Por diminuir a dor e também normalizar a temperatura do corpo em casos de febre, o paracetamol pode mascarar sintomas comuns a problemas de saúde mais graves. Em casos de infecção, por exemplo, ele pode diminuir a febre e existe a possibilidade de a infecção se manifestar mais tarde de forma mais agressiva, conforme explica a pesquisadora.
Outros medicamentos
Nas residências onde o questionário da pesquisa foi aplicado foram encontrados outros tipos de medicamentos armazenados como dipirona e ibuprofeno. “Estes em estoque na casa das pessoas entrevistadas e adquiridos sem receituário adequado, evidenciando automedicação, assim como o paracetamol”, acrescenta a professora Mariza.

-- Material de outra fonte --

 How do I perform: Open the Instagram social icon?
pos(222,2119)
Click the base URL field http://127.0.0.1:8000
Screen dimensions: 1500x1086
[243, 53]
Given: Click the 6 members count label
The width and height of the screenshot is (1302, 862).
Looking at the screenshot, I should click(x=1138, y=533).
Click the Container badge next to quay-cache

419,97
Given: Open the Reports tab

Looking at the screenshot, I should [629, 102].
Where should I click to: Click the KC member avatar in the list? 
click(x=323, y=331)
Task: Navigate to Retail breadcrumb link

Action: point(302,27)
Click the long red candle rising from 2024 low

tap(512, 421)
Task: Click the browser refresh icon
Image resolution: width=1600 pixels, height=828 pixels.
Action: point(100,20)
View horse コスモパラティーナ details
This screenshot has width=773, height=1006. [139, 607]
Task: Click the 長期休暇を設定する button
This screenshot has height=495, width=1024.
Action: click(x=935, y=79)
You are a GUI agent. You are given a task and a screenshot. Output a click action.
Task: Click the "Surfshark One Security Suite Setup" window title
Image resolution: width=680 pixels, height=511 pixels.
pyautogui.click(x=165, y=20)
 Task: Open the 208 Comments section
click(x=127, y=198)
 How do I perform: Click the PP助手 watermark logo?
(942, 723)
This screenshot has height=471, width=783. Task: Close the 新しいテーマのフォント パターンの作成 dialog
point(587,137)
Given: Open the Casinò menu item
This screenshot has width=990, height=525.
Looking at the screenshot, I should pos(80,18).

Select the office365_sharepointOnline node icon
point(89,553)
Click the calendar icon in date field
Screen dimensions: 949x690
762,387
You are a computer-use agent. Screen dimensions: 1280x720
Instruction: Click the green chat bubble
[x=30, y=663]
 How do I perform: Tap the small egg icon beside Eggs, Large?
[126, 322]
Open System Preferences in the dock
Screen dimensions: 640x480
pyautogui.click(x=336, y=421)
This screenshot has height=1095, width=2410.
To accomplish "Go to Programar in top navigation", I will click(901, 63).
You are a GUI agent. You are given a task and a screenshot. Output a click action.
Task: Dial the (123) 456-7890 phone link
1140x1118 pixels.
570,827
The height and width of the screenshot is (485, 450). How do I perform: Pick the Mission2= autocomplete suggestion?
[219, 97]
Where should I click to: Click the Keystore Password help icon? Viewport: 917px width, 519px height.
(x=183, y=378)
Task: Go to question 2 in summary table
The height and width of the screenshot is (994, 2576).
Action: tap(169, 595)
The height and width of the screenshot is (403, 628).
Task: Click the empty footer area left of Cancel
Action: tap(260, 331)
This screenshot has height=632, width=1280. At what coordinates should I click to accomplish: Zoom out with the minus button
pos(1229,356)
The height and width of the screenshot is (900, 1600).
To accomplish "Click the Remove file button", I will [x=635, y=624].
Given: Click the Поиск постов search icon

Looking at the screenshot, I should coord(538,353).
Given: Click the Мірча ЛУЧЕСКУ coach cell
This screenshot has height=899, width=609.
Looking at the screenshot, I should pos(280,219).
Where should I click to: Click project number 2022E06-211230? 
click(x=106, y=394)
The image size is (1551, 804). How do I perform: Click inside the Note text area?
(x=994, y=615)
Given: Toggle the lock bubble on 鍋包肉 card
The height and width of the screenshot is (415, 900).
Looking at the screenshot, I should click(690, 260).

Para ela, o trabalho realizado nas comunidades, referente ao uso racional e descarte correto dos medicamentos, perde força com a nova medida da Anvisa. “Certamente, quando facilitamos o acesso aos medicamentos, estaremos incentivando o uso incorreto, abusivo e sem orientação, favorecendo o livre comércio de produtos potencialmente perigosos. Não concordamos com a posição assumida pela Anvisa, bem como órgãos de Classe como os Conselhos Federais de Farmácia e de Medicina também posicionam-se contrários a esta medida, encarando-a como um retrocesso ao cuidado com a saúde”, completa a professora.
Informação toxicológica
Dados do Centro de Informação Toxicológica do Rio Grande do Sul (CIT/RS) mostram que entre os anos 2005 e 2008 foram atendidos mais de 24 mil casos de intoxicação humana por medicamentos, entre eles 1.661 com paracetamol, representando, em média, 7% do total.
Confira alguns dos sintomas em casos de intoxicação por paracetamol:
Nas primeiras horas os sintomas são: leve mal-estar, náuseas, vômitos, palidez e dor de estômago;
Após um ou dois dias esses sintomas aumentam e começa uma dor no lado direito do fígado;
Entre dois e cinco dias ocorre o efeito máximo da falência das células hepáticas.
A leitura da bula é fundamental para identificar os possíveis efeitos adversos que o medicamento pode causar.
Estudo
A pesquisa foi aplicada pelos estagiários envolvidos no Programa pela Educação para Saúde (PET-Saúde). As entrevistas foram realizadas no período de maio a junho de 2011, com um integrante de cada família visitada. A pesquisa recebeu o Prêmio Impacto Social na XXI Mostra de Iniciação Científica da UPF.